* **Collected data**:
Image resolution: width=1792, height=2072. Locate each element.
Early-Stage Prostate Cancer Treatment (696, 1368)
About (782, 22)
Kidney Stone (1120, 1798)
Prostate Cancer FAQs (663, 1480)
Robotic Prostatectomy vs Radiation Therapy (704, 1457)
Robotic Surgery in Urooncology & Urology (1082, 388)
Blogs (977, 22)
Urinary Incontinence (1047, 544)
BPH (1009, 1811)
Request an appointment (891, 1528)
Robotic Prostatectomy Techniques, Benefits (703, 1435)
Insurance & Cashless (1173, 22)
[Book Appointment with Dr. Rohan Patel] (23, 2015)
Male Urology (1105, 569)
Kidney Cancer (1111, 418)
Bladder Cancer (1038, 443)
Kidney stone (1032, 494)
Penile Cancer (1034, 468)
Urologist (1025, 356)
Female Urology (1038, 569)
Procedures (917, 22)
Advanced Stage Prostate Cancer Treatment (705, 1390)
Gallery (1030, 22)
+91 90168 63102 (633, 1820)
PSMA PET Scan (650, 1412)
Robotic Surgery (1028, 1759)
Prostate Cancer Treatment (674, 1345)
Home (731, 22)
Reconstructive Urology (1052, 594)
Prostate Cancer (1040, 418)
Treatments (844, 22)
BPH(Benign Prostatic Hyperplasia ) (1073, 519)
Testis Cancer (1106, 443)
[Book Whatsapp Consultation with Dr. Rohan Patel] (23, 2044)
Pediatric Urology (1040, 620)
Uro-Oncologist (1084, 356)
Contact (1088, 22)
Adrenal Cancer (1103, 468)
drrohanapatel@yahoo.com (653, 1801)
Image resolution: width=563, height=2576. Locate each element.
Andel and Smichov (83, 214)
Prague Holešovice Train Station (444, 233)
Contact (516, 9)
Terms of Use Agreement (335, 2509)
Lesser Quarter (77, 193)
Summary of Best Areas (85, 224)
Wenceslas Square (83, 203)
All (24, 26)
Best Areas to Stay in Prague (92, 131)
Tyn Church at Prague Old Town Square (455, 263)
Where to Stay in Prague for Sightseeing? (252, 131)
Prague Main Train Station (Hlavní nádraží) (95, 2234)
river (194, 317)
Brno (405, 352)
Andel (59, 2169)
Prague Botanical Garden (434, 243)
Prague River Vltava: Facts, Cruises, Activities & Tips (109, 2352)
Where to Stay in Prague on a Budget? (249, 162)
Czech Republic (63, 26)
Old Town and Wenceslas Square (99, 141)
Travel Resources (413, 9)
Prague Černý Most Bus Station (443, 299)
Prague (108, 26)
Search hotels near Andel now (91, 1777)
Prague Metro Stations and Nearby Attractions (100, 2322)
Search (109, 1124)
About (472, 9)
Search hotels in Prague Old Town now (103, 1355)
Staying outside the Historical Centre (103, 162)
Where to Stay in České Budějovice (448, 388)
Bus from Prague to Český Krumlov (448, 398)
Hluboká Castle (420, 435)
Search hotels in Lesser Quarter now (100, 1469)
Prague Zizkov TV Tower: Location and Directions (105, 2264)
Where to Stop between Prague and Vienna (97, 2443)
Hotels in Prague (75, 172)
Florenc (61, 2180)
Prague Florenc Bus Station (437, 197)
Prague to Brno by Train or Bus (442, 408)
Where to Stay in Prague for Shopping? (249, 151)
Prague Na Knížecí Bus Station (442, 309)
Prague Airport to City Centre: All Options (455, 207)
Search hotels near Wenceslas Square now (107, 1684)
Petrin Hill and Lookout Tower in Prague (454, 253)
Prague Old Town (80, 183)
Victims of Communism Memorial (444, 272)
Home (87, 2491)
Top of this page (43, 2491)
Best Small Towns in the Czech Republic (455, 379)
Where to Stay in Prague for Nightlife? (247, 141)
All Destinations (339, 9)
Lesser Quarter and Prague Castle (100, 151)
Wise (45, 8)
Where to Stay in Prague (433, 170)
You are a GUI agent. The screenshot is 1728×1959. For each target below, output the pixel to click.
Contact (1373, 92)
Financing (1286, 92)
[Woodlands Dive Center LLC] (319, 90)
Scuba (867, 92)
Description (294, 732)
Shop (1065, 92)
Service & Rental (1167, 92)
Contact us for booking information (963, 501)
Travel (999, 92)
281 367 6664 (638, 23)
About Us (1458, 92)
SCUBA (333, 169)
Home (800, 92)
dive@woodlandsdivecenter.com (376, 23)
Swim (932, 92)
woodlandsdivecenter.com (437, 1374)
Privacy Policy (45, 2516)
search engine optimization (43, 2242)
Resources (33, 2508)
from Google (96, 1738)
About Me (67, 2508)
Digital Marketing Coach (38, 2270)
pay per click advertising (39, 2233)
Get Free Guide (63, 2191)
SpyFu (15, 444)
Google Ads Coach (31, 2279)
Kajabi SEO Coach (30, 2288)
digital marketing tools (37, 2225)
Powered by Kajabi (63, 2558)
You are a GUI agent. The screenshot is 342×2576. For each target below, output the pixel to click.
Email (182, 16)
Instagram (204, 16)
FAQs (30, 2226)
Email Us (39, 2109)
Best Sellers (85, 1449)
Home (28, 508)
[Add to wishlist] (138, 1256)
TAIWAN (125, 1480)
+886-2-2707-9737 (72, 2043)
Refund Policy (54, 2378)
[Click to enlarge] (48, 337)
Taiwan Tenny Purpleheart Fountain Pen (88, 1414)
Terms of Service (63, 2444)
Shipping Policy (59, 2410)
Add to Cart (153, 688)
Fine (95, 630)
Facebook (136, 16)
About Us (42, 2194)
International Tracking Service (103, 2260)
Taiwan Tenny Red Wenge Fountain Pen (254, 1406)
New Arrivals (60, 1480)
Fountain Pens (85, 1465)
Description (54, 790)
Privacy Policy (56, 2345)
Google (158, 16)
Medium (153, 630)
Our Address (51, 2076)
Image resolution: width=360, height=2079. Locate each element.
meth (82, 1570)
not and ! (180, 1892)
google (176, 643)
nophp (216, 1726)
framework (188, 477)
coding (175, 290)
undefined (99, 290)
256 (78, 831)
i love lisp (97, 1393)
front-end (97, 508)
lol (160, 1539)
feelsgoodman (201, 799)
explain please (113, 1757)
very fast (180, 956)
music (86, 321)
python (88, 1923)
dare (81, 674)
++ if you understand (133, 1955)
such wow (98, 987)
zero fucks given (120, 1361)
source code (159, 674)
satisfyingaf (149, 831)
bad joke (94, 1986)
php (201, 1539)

* **Your assignment**: Among the entries above, the line containing "Where to Stay in Prague for Shopping?", the line containing "Best Small Towns", and all lines between them are to be restated word for word; nothing else belongs in the reply.

* **Solution to this problem**:
Where to Stay in Prague for Shopping? (249, 151)
Prague Na Knížecí Bus Station (442, 309)
Prague Airport to City Centre: All Options (455, 207)
Search hotels near Wenceslas Square now (107, 1684)
Petrin Hill and Lookout Tower in Prague (454, 253)
Prague Old Town (80, 183)
Victims of Communism Memorial (444, 272)
Home (87, 2491)
Top of this page (43, 2491)
Best Small Towns in the Czech Republic (455, 379)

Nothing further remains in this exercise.